Author: Mike Schussler Source: Economists.co.za
Is this just a very bad GDP number (In the 1st quarter) or is it a bad number as a result of holidays shifting from one month (April) to another (March). This is public Holidays as well as some school holidays mainly for the inland provinces
In 2008 first quarter growth came in at 2,5% (weaker than expected and at 1,5% at first) but improved to 4,7% in the 2nd quarter as the Easter Holidays had shifted to March in 2008 as well. March then had just one extra holiday as Good Friday and Human Rights day were rolled into one in 2008 just like this where only Good Friday fell into March. (Similar things happened in 2005 were growth was 4,7% in 1st quarter but 7,5% in 2nd quarter without School holidays shifting quite as much then)
Also remember that in 2013 the school holidays of the inland provinces shifted much earlier to the 20th of March while the 21st was given off to the coastal provinces as well. This extra school holiday was not always a given earlier.
In 2008 the school holidays were also made earlier and the growth rate when it was first announced was 1,5% and shocked everyone. So the second quarter showed a big improvement in 2008 while SA was actually heading into a recession and the improvement was a little false.
This year something similar is happening but perhaps in the opposite direction. March was very weak and the extra holiday and extra school holidays made the 1st quarter GDP data seem particularly weak while I will bet that April data will look very good indeed. March went from 21 working days to 19 from 2012 to 2013. Plus the inland provinces had 5 extra school holidays and the coastal provinces had 1 extra school holiday in March 2013 compared to March 2012.

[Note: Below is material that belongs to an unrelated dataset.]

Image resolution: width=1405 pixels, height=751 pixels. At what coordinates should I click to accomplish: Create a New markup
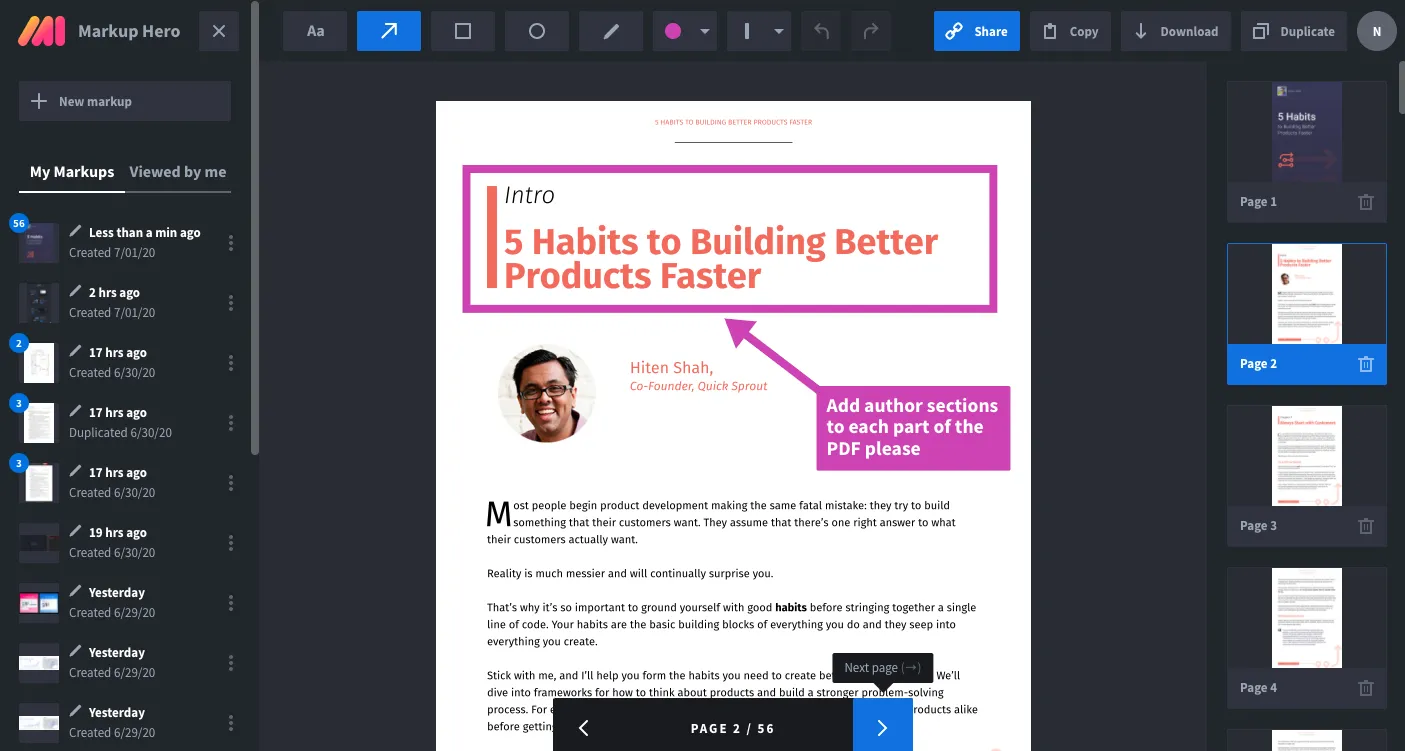[x=125, y=101]
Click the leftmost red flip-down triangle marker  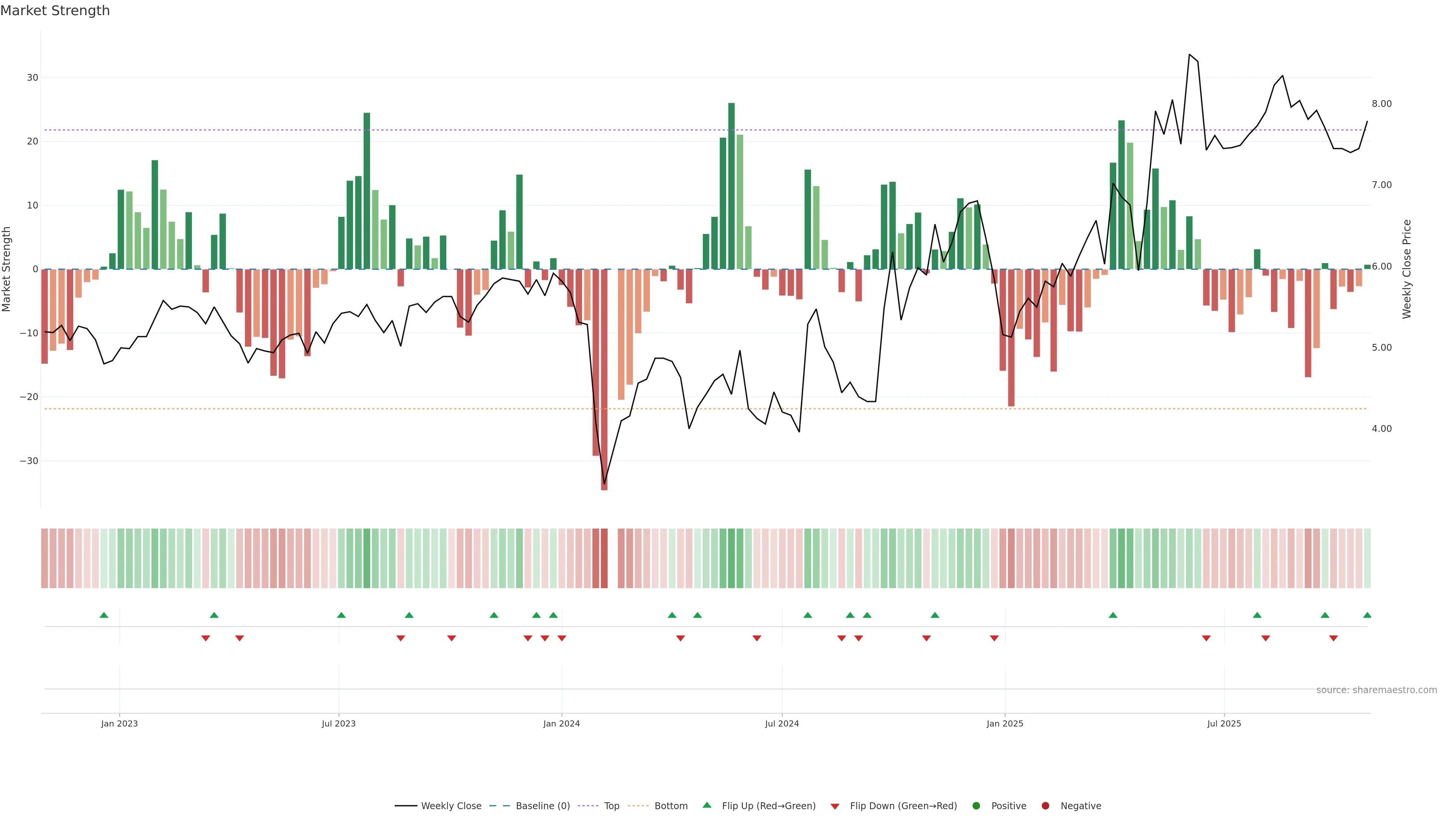(206, 638)
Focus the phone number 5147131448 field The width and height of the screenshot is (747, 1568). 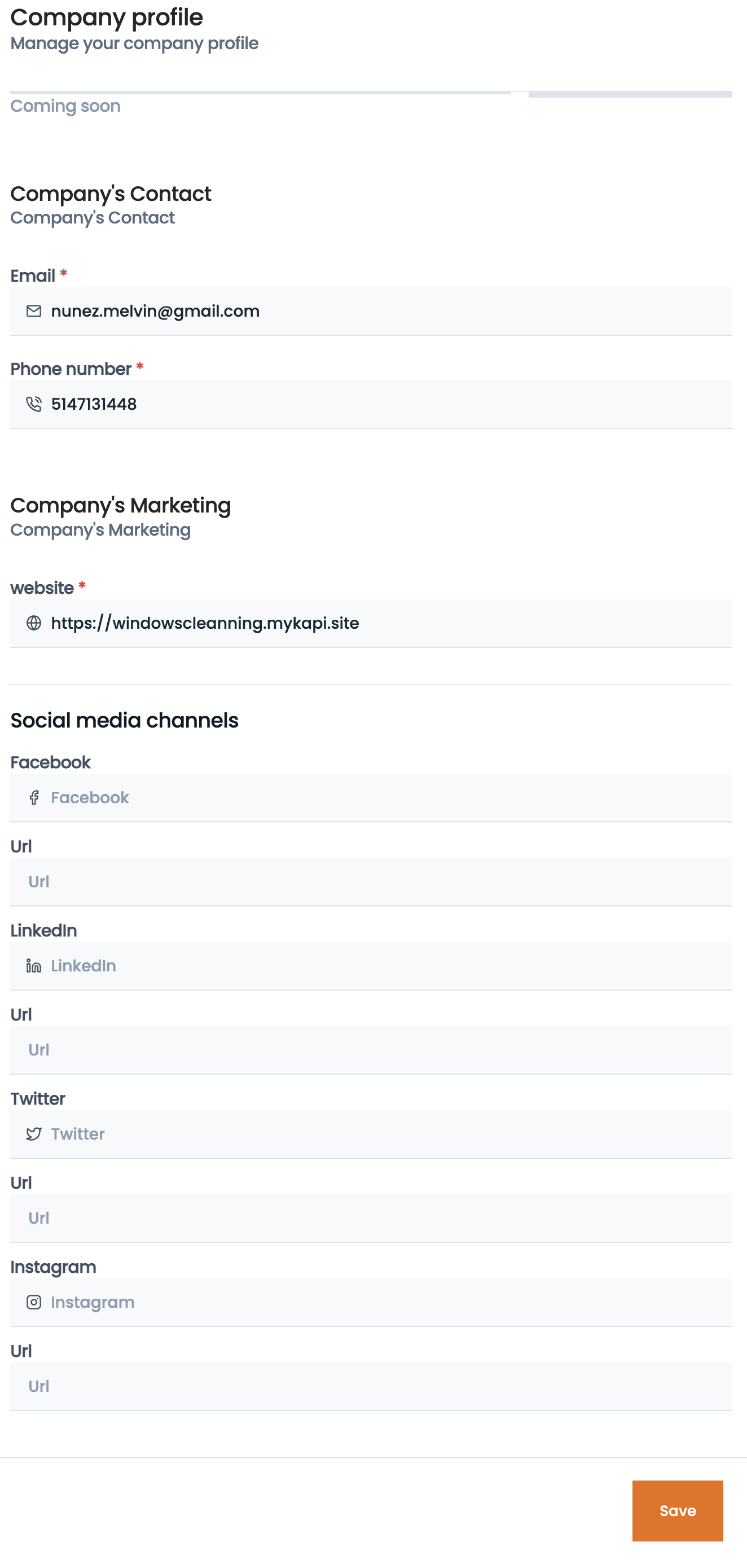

2013 is similar to 2008 in another way too, in that big electricity users were also asked to cut back power usage and paid for that weakening in certain manufacturing sectors while we had the black outs during 2008 in both the first and second quarter. While the blackouts took place, growth improved “expectantly” in the 2nd quarter and everyone was surprised but the lack of power was not enough to stop the growth improving from one quarter to the next due to less public holidays in the 2nd quarter.
I don’t expect nearly 5% growth in the second quarter but 3% could just be on the table as the holidays shift will account for much of the growth improvement in the 2nd quarter.